• _INPUT_:
• • •

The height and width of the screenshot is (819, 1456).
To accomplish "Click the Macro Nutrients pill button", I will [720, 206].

• • •

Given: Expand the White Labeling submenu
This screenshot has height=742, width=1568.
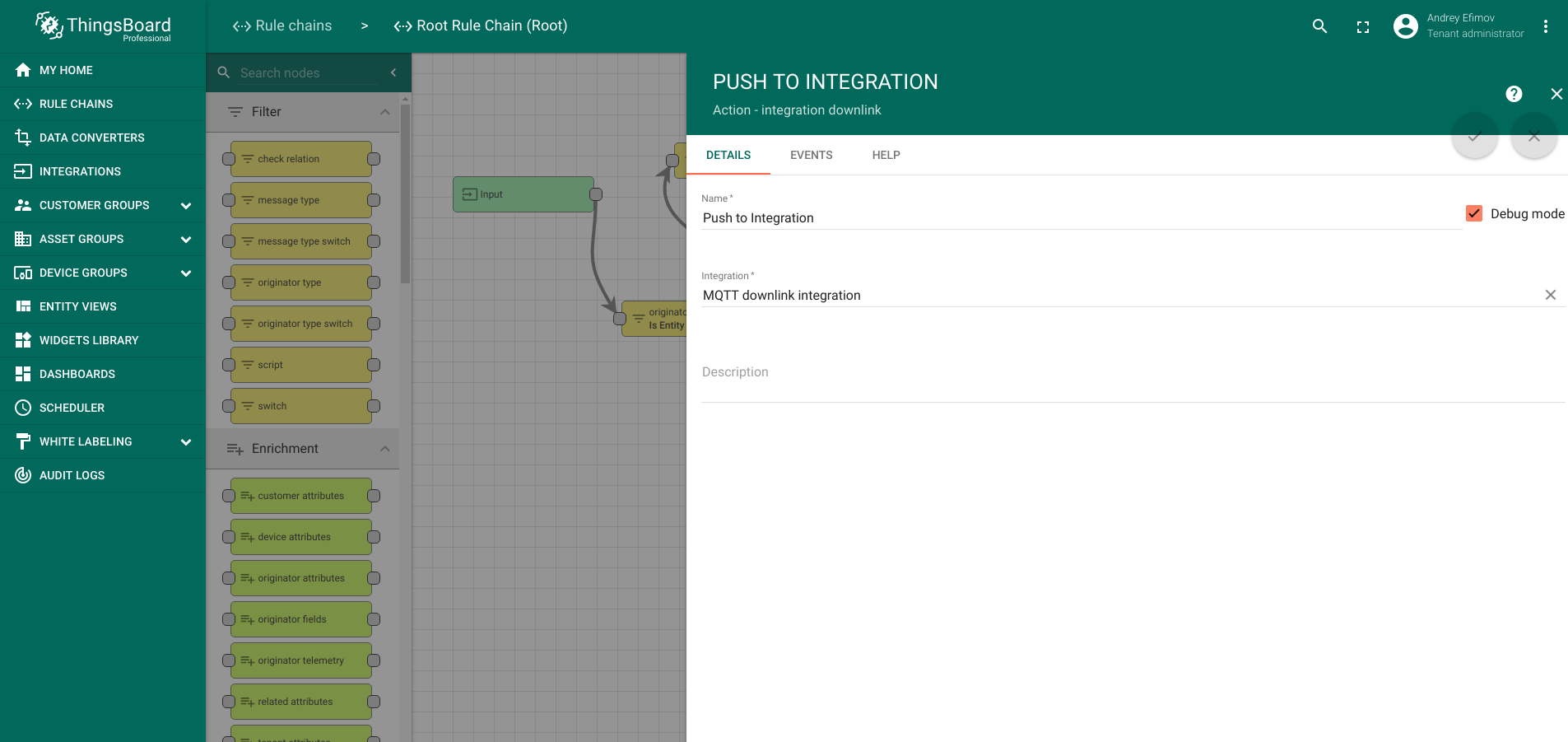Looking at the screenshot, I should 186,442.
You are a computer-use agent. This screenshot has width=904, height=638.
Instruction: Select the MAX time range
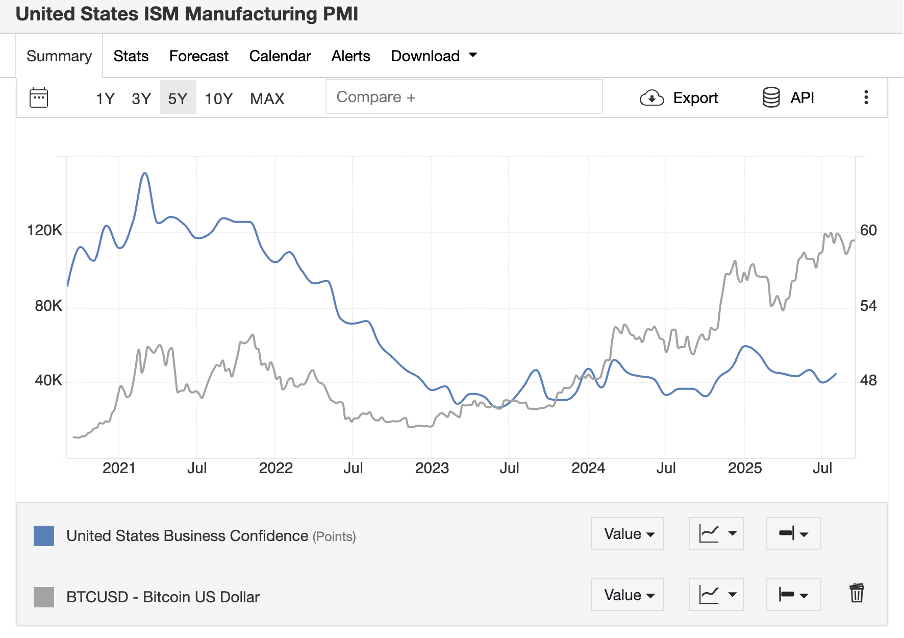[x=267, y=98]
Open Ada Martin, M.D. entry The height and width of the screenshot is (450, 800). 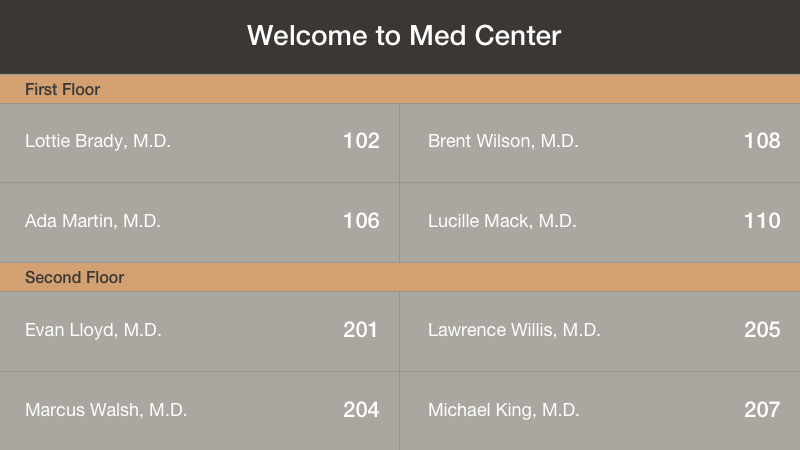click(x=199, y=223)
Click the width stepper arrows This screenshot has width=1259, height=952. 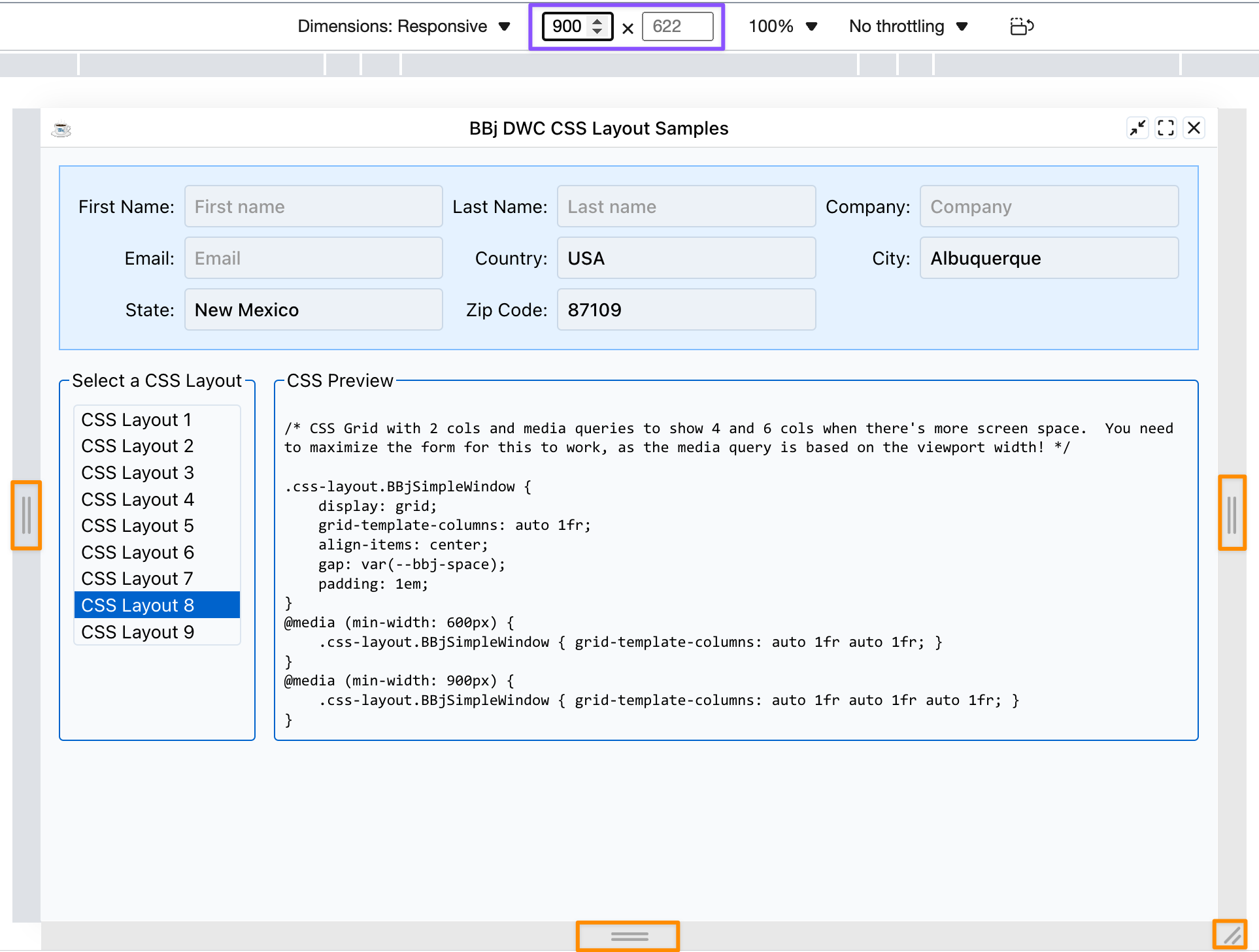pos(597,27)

• • •

• _REQUIREMENT_:
Rewrite the rows starting at the line that contains "The height and width of the screenshot is (819, 1456)." and ending at the line that contains "will [720, 206].", requests included, and raise every coordinate in their answers by 35. Give only those lines.

• _EXERCISE OUTPUT_:
The height and width of the screenshot is (819, 1456).
To accomplish "Click the Macro Nutrients pill button", I will [755, 241].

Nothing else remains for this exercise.